__Entries supplied__
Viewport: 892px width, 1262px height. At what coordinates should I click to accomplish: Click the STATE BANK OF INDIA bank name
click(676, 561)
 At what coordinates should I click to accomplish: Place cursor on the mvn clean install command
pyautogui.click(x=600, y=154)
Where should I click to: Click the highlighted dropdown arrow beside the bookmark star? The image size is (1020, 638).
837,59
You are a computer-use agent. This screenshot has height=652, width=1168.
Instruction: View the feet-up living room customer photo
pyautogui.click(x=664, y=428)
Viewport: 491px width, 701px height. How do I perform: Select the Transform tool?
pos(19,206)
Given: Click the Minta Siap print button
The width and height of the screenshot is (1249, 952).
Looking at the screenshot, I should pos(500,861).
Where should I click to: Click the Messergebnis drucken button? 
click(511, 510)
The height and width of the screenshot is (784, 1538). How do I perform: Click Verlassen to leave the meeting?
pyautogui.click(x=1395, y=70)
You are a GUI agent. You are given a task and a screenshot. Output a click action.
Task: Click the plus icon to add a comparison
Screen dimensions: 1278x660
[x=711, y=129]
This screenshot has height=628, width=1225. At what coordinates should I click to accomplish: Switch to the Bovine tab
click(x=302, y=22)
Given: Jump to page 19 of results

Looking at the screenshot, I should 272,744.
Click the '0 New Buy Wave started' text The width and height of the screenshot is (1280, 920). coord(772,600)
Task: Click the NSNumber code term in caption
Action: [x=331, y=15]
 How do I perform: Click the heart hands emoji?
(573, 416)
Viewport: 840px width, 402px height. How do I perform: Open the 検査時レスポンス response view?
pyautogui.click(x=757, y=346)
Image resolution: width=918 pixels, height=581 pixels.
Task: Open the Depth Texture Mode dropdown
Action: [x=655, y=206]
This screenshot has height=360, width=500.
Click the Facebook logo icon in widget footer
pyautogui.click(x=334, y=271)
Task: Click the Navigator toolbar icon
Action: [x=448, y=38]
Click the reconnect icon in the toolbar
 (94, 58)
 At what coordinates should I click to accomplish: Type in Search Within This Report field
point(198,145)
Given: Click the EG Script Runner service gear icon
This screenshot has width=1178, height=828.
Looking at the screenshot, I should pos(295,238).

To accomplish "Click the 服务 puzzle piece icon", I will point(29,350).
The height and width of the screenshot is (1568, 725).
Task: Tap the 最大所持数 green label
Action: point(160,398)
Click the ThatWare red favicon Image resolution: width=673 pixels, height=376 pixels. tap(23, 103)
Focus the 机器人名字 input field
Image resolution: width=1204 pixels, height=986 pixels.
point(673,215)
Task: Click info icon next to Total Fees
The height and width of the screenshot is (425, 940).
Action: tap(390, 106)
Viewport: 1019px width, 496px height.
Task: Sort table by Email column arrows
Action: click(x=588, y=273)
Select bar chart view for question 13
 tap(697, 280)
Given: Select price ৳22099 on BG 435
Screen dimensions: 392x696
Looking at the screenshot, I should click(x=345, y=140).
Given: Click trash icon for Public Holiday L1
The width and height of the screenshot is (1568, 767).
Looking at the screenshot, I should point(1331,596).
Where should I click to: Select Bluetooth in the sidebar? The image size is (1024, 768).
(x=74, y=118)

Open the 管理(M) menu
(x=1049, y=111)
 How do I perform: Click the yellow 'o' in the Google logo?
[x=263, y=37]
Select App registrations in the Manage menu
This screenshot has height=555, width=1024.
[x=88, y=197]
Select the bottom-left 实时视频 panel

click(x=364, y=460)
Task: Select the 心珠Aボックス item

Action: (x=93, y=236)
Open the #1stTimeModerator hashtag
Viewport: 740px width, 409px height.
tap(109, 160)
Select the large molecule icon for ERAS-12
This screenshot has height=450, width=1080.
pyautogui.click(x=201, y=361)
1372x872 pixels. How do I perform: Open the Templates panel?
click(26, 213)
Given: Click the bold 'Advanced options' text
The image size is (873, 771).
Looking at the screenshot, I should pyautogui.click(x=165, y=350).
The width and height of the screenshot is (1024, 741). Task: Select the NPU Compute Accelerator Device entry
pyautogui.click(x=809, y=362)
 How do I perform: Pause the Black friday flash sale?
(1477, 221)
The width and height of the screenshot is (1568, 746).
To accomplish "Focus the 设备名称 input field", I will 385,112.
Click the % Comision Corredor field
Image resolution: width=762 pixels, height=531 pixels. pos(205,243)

__Work instruction__
Every entry should be reproduced word for word.

__Result of the task__
Viewport: 892px width, 1262px height. At what coordinates should I click to accomplish: Click the STATE BANK OF INDIA bank name
click(676, 561)
 At what coordinates should I click to accomplish: Place cursor on the mvn clean install command
pyautogui.click(x=600, y=154)
Where should I click to: Click the highlighted dropdown arrow beside the bookmark star? The image size is (1020, 638).
837,59
You are a computer-use agent. This screenshot has height=652, width=1168.
Instruction: View the feet-up living room customer photo
pyautogui.click(x=664, y=428)
Viewport: 491px width, 701px height. How do I perform: Select the Transform tool?
pos(19,206)
Given: Click the Minta Siap print button
The width and height of the screenshot is (1249, 952).
Looking at the screenshot, I should pos(500,861).
Where should I click to: Click the Messergebnis drucken button? 
click(511, 510)
The height and width of the screenshot is (784, 1538). How do I perform: Click Verlassen to leave the meeting?
pyautogui.click(x=1395, y=70)
You are a GUI agent. You are given a task and a screenshot. Output a click action.
Task: Click the plus icon to add a comparison
Screen dimensions: 1278x660
[x=711, y=129]
This screenshot has height=628, width=1225. At what coordinates should I click to accomplish: Switch to the Bovine tab
click(x=302, y=22)
Given: Jump to page 19 of results

Looking at the screenshot, I should 272,744.
Click the '0 New Buy Wave started' text The width and height of the screenshot is (1280, 920). coord(772,600)
Task: Click the NSNumber code term in caption
Action: [x=331, y=15]
 How do I perform: Click the heart hands emoji?
(573, 416)
Viewport: 840px width, 402px height. How do I perform: Open the 検査時レスポンス response view?
pyautogui.click(x=757, y=346)
Image resolution: width=918 pixels, height=581 pixels.
Task: Open the Depth Texture Mode dropdown
Action: [x=655, y=206]
This screenshot has height=360, width=500.
Click the Facebook logo icon in widget footer
pyautogui.click(x=334, y=271)
Task: Click the Navigator toolbar icon
Action: [x=448, y=38]
Click the reconnect icon in the toolbar
 (94, 58)
 At what coordinates should I click to accomplish: Type in Search Within This Report field
point(198,145)
Given: Click the EG Script Runner service gear icon
This screenshot has width=1178, height=828.
Looking at the screenshot, I should pos(295,238).

To accomplish "Click the 服务 puzzle piece icon", I will point(29,350).
The height and width of the screenshot is (1568, 725).
Task: Tap the 最大所持数 green label
Action: point(160,398)
Click the ThatWare red favicon Image resolution: width=673 pixels, height=376 pixels. tap(23, 103)
Focus the 机器人名字 input field
Image resolution: width=1204 pixels, height=986 pixels.
point(673,215)
Task: Click info icon next to Total Fees
The height and width of the screenshot is (425, 940).
Action: tap(390, 106)
Viewport: 1019px width, 496px height.
Task: Sort table by Email column arrows
Action: click(x=588, y=273)
Select bar chart view for question 13
 tap(697, 280)
Given: Select price ৳22099 on BG 435
Screen dimensions: 392x696
Looking at the screenshot, I should click(x=345, y=140).
Given: Click trash icon for Public Holiday L1
The width and height of the screenshot is (1568, 767).
Looking at the screenshot, I should point(1331,596).
Where should I click to: Select Bluetooth in the sidebar? The image size is (1024, 768).
(x=74, y=118)

Open the 管理(M) menu
(x=1049, y=111)
 How do I perform: Click the yellow 'o' in the Google logo?
[x=263, y=37]
Select App registrations in the Manage menu
This screenshot has height=555, width=1024.
[x=88, y=197]
Select the bottom-left 实时视频 panel

click(x=364, y=460)
Task: Select the 心珠Aボックス item

Action: (x=93, y=236)
Open the #1stTimeModerator hashtag
Viewport: 740px width, 409px height.
tap(109, 160)
Select the large molecule icon for ERAS-12
This screenshot has height=450, width=1080.
pyautogui.click(x=201, y=361)
1372x872 pixels. How do I perform: Open the Templates panel?
click(26, 213)
Given: Click the bold 'Advanced options' text
The image size is (873, 771).
Looking at the screenshot, I should pyautogui.click(x=165, y=350).
The width and height of the screenshot is (1024, 741). Task: Select the NPU Compute Accelerator Device entry
pyautogui.click(x=809, y=362)
 How do I perform: Pause the Black friday flash sale?
(1477, 221)
The width and height of the screenshot is (1568, 746).
To accomplish "Focus the 设备名称 input field", I will 385,112.
Click the % Comision Corredor field
Image resolution: width=762 pixels, height=531 pixels. pos(205,243)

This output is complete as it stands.